With Occam’s razor in mind, the NC State group developed an elegant swimming robot that utilizes the “flapping” motion of manta rays. Instead of relying on distributed complex electrical or hydraulic systems, the Butterfly Bot relies on bistable flexible wings to produce forward motion. Bistable wings, much like a hairclip, have two stable states. By adding a sufficient external stimulus, it’s possible to “switch” the states, which can often accompany a rapid release of the stored energy.

 

The relationship between the soft body bending angle and wing rotation angle demonstrates the bistable principle used in the Butterfly Bot. Once a critical angle is reached, the wings snap into a new stable state. Image used courtesy of NC State

 

Bistable wings offer several advantages to the Butterfly Bot, both in system complexity and raw performance. Regarding system complexity, the wings may be assembled quite easily, requiring only one glued joint per wing. Driving the wings is trivial, requiring a central drive unit that can control the position of multiple wings simultaneously (although not independently). In the first Butterfly Bot, the wings experienced a peak velocity of 6.6 m/s and a peak acceleration of 1.49 x 103 m/s².

 

Swim Like a Manta Ray

To further mimic the motion of a manta ray, a flexible fin was added to the backside of the wing to allow the “flap” to continue down the length of the fin, producing forward motion and allowing the Butterfly Bot to not only swim but do so efficiently.

To assess the effectiveness of the Butterfly Bot, two main metrics were used: the top speed and the Strouhal number. Top speed is typically measured in BL/s since a larger body will naturally exhibit a larger peak velocity, while the Strouhal number is a dimensionless measure that represents power efficiency. Strouhal numbers in nature are typically between 0.2 and 0.4, making this range the target for the study. 

 

The frequency-speed/efficiency relationship demonstrates that maximum efficiency is achieved at ~0.67 Hz, but an increased speed may be observed by increasing actuation frequency. Image used courtesy of NC State

 

For the first Butterfly Bot, the researchers observed a top speed of 3.74 BL/s with an actuation pressure of 55 kPa and 1 Hz actuation frequency. It is worth noting that different actuation frequencies will naturally produce different speeds and energy efficiencies (much how like we achieve a higher speed when sprinting but exhaust energy much faster). The peak efficiency occurred at an actuation frequency of 0.67 Hz, with an associated speed of 3.4 BL/s.
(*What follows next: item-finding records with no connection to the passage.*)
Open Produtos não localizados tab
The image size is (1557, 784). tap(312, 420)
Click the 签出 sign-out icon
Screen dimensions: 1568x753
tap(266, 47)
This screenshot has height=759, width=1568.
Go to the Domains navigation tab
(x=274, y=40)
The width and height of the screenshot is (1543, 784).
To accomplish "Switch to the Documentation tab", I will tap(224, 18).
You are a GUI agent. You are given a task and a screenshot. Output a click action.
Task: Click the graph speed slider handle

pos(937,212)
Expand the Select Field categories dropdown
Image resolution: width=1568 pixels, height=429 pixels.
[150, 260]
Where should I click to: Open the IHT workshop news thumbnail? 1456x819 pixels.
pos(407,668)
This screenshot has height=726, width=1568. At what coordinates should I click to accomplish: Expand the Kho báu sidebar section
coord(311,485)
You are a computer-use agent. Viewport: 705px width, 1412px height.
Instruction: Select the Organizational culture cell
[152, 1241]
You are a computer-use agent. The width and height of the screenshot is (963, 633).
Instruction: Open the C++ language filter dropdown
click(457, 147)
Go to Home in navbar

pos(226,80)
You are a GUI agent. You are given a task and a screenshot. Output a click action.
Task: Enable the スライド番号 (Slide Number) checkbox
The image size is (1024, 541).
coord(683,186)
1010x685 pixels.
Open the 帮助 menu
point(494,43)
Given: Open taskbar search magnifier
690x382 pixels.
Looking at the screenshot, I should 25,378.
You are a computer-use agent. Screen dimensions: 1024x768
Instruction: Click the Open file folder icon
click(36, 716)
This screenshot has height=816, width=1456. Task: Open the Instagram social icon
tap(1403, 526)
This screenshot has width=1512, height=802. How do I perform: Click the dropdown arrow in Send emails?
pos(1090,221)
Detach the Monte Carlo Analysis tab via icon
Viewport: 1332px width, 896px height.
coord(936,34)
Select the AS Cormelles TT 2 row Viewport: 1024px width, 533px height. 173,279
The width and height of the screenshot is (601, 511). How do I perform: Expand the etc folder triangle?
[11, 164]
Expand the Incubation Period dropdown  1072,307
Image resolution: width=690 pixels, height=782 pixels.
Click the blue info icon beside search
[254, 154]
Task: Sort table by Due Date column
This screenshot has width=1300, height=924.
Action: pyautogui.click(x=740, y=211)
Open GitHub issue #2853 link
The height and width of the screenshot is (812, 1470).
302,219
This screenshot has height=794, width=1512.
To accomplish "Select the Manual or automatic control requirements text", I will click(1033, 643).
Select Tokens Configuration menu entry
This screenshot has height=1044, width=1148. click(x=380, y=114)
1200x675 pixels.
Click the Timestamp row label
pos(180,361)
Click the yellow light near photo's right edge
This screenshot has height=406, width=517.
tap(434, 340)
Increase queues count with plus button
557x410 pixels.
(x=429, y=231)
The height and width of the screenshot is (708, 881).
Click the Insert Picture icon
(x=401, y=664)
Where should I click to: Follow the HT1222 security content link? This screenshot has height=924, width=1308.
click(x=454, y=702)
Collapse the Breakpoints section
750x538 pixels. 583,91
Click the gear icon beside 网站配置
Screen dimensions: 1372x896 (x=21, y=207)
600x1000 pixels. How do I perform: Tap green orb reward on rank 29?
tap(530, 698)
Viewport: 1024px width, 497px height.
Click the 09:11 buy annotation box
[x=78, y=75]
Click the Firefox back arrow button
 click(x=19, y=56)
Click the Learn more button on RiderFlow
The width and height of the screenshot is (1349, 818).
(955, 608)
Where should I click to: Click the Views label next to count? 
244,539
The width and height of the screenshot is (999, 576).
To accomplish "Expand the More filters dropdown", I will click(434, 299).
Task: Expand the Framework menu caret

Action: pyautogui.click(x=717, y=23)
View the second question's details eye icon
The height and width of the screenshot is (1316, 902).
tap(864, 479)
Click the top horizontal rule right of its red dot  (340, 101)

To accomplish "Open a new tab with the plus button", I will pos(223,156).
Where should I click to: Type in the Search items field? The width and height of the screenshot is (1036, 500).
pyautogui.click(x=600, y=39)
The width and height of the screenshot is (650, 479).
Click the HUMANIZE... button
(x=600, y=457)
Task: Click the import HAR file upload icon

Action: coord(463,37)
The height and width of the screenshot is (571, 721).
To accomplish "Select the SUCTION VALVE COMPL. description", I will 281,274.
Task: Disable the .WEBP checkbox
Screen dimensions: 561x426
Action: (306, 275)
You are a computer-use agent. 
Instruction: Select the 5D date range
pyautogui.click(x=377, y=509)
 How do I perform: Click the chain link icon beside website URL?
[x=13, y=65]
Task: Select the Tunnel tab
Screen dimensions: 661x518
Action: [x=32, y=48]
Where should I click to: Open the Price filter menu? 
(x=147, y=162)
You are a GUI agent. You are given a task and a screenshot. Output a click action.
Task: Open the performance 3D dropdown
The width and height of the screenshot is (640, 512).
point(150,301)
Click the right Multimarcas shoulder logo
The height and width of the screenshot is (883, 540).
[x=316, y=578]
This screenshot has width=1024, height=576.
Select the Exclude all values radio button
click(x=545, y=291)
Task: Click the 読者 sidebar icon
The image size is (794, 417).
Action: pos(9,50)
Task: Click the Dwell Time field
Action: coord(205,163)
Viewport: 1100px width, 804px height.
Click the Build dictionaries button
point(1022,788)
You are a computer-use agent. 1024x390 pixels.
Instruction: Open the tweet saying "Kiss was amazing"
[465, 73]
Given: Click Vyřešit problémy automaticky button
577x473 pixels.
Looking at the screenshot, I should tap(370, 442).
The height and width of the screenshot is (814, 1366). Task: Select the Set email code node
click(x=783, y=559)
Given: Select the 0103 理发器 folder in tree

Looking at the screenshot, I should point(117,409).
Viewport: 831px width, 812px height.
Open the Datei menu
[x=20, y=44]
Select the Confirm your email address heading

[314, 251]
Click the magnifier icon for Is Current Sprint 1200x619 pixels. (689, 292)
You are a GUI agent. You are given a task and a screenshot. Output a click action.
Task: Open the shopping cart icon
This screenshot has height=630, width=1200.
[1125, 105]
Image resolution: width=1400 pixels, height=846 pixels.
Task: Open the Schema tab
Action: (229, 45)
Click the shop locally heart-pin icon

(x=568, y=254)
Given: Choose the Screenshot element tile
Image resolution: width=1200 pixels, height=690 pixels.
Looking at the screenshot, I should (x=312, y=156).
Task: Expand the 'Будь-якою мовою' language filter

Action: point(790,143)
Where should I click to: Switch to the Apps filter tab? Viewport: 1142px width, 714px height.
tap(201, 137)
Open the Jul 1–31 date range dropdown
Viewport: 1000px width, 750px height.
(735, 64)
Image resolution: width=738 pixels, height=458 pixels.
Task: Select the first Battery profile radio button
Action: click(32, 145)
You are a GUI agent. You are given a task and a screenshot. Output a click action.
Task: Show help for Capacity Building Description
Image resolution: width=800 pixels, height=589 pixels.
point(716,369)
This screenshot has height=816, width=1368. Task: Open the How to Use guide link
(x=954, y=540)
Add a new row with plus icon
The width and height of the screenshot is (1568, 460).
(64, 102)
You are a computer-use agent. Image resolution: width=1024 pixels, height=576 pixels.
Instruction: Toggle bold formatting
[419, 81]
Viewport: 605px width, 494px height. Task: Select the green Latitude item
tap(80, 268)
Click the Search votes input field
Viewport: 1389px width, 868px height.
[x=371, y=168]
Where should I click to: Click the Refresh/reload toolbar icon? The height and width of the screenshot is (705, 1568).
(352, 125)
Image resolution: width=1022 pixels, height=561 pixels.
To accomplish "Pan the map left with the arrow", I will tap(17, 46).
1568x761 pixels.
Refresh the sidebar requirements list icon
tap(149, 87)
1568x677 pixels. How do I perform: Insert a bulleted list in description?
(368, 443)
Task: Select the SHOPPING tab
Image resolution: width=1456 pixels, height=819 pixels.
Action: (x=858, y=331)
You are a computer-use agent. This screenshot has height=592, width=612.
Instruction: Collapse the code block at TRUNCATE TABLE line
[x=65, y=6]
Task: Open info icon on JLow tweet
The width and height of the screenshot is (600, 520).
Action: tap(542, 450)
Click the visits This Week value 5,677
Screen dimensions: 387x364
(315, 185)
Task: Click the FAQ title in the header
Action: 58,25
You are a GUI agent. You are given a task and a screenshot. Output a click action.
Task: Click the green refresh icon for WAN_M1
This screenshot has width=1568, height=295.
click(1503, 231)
Up to this point, researchers have only used a single actuator to control both wings. This creates the simplest system architecture while constraining the motion to a line. However, the NC State group wanted to enable the Butterfly Bot to turn. As such, the researchers assembled a second bot, this time with two actuators, to independently control the wings. By flapping a single wing, the robot can turn, while flapping simultaneously allows the bot to move forward with enhanced maneuverability.

 

The Sea: The Final Frontier for Robotics

In true scientific fashion, the NC State group realized that, despite the impressive achievements of the Butterfly Bot, there is still more to do to improve their aquatic creation. One of the main limiting factors to speed is the bandwidth of the actuators. In their current state, the actuators are limited to approximately 1 Hz, whereas the wing’s natural frequency is approximately 13.5 Hz. If the bot is to achieve a higher speed, developers must increase the “flap” frequency to provide the greatest boost. In addition, the researchers identified tethered air supply and non-optimized wing shape to improve future designs.

Despite these current design challenges, the Butterfly Bot has introduced the possibility of increased robotic presence in an aquatic environment. With self-driving cars, parcel-delivering drones, and unmanned satellites, it seems that the ocean has become the final frontier for robotics.